BEGIN DATA

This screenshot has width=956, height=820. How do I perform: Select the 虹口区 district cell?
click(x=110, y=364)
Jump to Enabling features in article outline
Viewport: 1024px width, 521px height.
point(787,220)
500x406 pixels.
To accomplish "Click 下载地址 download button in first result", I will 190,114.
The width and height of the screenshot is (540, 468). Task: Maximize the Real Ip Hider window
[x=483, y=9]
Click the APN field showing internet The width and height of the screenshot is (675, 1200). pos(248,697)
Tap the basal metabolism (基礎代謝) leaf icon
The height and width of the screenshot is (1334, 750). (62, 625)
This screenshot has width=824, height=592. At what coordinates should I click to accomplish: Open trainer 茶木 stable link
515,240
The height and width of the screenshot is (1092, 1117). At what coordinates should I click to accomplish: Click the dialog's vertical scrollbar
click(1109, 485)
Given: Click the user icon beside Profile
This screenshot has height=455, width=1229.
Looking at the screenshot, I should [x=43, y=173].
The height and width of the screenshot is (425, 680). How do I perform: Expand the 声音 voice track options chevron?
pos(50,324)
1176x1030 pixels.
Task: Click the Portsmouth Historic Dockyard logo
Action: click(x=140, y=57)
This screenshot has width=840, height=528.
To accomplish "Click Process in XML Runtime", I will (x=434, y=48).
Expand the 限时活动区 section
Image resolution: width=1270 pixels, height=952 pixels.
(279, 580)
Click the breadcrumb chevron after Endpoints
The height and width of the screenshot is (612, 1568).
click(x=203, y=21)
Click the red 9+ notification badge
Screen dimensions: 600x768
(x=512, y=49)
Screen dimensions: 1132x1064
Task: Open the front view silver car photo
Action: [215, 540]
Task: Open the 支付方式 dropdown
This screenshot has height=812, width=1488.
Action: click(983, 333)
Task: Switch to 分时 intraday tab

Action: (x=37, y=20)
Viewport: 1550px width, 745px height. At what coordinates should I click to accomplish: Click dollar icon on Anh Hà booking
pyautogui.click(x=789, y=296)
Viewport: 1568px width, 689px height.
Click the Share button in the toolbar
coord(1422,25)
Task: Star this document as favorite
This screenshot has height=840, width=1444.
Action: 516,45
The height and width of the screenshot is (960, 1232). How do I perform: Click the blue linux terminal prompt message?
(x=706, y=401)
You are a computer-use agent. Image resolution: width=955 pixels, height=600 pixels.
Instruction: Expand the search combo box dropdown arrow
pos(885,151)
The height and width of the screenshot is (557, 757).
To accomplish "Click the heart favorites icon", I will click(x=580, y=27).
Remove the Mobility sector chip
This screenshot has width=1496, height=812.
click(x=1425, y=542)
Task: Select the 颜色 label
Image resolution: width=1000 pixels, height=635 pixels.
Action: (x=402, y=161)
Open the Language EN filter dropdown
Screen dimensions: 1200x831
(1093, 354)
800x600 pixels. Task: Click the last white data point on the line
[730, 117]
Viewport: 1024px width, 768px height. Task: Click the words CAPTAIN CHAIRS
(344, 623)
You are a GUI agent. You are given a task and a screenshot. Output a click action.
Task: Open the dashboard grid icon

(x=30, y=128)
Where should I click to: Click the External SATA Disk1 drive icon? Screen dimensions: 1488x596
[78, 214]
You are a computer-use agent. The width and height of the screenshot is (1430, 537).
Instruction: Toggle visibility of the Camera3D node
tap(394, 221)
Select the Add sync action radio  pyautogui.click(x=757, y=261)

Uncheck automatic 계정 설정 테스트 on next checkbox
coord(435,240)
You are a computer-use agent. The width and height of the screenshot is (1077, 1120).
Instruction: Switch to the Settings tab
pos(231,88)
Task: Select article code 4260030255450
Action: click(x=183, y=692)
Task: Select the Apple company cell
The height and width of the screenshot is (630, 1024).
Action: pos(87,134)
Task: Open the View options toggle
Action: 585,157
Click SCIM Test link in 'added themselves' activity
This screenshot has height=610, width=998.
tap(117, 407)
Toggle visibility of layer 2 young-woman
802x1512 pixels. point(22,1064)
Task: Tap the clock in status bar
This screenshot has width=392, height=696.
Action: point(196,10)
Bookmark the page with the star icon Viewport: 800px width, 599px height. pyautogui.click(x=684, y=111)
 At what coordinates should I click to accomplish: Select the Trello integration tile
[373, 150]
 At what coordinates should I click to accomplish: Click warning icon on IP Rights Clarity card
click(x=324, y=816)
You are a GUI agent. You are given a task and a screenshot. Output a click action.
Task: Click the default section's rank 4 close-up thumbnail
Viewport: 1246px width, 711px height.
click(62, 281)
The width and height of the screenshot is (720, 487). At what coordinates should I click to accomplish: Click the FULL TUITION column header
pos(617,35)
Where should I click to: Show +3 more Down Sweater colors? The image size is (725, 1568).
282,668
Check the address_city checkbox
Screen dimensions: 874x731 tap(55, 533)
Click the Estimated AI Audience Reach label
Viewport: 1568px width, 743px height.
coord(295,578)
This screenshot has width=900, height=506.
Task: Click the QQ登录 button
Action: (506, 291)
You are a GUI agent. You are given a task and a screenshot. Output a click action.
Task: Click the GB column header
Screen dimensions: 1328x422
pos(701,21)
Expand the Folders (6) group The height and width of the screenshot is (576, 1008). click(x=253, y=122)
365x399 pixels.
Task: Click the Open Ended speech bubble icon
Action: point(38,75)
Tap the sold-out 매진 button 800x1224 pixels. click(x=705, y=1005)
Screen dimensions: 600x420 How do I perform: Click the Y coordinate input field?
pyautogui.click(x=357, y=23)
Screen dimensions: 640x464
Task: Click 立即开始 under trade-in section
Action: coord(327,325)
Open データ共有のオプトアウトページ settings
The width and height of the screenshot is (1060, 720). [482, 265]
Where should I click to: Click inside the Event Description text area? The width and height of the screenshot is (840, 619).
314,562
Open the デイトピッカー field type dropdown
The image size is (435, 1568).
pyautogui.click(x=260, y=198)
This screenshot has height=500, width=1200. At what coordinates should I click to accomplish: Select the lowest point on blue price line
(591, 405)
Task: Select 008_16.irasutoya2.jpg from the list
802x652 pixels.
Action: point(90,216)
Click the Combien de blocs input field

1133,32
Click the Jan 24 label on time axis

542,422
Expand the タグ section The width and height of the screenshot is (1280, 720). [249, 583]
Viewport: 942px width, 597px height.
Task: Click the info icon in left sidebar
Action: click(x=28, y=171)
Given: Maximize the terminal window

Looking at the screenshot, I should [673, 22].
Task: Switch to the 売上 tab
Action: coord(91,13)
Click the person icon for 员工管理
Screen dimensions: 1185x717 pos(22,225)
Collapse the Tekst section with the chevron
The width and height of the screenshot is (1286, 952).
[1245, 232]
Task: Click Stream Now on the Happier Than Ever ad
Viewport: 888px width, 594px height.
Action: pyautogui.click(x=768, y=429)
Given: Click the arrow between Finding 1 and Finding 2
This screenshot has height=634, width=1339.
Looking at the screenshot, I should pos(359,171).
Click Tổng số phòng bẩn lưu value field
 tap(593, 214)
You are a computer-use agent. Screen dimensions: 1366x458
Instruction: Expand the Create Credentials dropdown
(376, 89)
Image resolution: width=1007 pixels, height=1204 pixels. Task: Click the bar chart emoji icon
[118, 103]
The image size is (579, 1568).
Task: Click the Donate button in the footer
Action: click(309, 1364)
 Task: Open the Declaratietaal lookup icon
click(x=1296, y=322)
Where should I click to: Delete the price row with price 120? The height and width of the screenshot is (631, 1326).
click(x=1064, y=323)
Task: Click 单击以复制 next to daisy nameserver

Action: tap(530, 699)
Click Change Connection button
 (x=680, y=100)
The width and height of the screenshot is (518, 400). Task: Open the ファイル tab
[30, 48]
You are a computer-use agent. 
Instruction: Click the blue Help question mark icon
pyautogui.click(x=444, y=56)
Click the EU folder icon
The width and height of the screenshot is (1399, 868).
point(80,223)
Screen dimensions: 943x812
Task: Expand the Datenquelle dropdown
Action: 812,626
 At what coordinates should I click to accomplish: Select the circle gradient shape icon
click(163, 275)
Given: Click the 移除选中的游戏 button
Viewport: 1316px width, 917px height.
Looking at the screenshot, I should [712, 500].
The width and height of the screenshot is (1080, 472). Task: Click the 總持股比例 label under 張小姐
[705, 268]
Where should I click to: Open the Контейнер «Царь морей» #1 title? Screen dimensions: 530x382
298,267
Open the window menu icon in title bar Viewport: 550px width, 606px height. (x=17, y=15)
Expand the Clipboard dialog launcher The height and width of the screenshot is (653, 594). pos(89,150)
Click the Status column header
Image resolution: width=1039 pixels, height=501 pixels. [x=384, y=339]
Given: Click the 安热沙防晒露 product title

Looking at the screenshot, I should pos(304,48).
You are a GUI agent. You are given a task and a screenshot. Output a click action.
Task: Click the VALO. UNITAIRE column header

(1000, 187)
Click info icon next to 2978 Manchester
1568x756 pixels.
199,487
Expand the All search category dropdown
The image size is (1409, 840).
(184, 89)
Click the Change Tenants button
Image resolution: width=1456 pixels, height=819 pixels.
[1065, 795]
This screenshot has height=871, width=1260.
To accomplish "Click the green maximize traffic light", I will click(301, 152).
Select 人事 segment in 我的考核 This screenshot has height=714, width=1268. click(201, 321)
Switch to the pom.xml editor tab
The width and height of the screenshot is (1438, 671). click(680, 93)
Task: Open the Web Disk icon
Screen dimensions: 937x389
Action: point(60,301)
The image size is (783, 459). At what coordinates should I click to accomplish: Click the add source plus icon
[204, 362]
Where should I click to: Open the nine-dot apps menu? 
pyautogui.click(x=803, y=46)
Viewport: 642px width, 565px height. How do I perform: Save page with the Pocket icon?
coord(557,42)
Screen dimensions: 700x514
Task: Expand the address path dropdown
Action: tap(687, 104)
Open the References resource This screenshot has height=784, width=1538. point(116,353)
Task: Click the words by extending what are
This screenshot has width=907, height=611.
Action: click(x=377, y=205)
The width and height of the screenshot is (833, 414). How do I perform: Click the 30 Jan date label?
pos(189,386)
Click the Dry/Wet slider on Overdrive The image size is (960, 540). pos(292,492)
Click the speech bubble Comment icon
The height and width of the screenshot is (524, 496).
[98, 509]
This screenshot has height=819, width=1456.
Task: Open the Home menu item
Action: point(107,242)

END DATA

**YOUR OBJECTIVE**
With the first line being the one containing "Task: Click the default" and the last line the one containing "Click the Estimated AI Audience Reach label", transcribe exactly the lines above that fall in that range.

**FINISHED EXERCISE**
Task: Click the default section's rank 4 close-up thumbnail
Viewport: 1246px width, 711px height.
click(62, 281)
The width and height of the screenshot is (720, 487). At what coordinates should I click to accomplish: Click the FULL TUITION column header
pos(617,35)
Where should I click to: Show +3 more Down Sweater colors? The image size is (725, 1568).
282,668
Check the address_city checkbox
Screen dimensions: 874x731 tap(55, 533)
Click the Estimated AI Audience Reach label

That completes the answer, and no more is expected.